A BJP That's Only Growing Stronger

This directionless meltdown in Congress is occurring in parallel to the focused consolidation within the BJP. In the National Council meeting of the ruling party, which was attended by nearly 11,000 delegates, including panchayat-level leaders, Modi set the target of winning 370 seats for his party and over 400 seats for the NDA. The target of adding 370 votes in each of the 87,000 polling booths across the country is seemingly a tribute to Jan Sangh founder Shyama Prasad Mookerjee, who sought the abrogation of Article 370 in 1952, a task fulfilled by the present regime in 2019.

Besides micro-management of polling booths, Modi's skill of never letting go of an opportunity to build a narrative that combines legacy and aspiration has given the BJP an edge over other parties. This time, "370" is the party's battle cry. At the event at Bharat Mandapam, Modi advised his party cadres to show with proof, if necessary with photographs, the difference the Modi regime has effected in the past decade; pay special attention to youth, particularly first-time voters; showcase the implementation of manifesto promises like the abolition of Article 370, the building of the Ram Temple, as well as the implementation of a slew of schemes that have created a sea of labharthis (beneficiaries).
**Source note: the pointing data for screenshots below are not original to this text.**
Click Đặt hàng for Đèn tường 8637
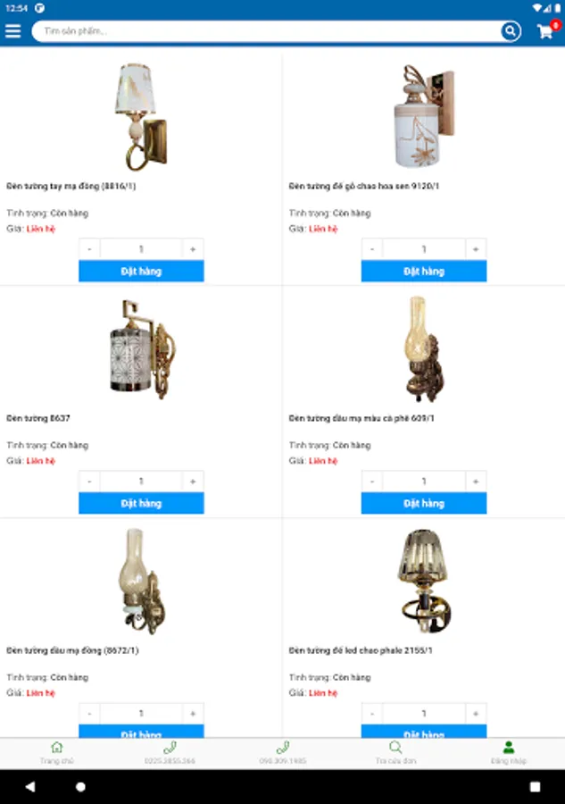Screen dimensions: 565x804 pos(141,504)
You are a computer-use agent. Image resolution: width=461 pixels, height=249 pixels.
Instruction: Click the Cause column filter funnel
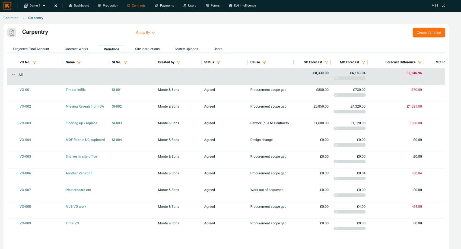tap(264, 62)
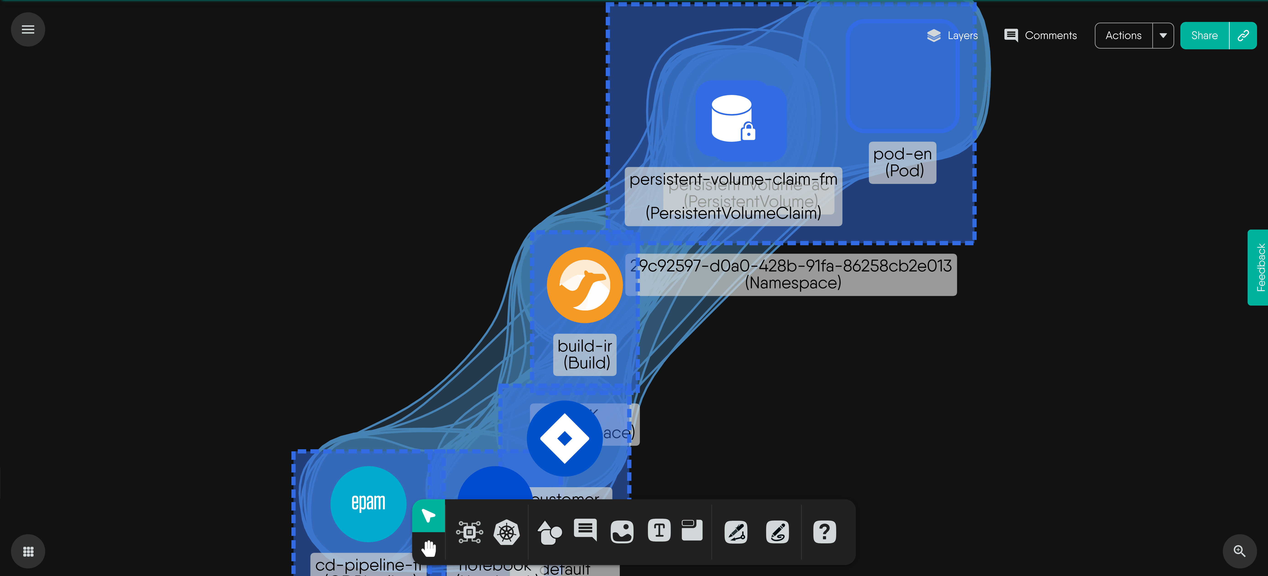
Task: Copy share link with chain icon
Action: tap(1243, 35)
While the opposition flounders and attacks Modi, with Rahul Gandhi professing to run a 'Mohabbat ki dukaan', the seasoned 'event manager' (a tribute from Lal Krishna Advani to the organiser of the first lap of his 1990 Ram Rath Yatra) in Narendra Modi, ably assisted by Amit Shah, J.P. Nadda and B.L. Santhosh, is crafting a strategy that may catapult the BJP to an unassailable position. Modi's is a thousand-year perspective this time.

(Shubhabrata Bhattacharya is a retired Editor and a public affairs commentator.)

Disclaimer: These are the personal opinions of the author.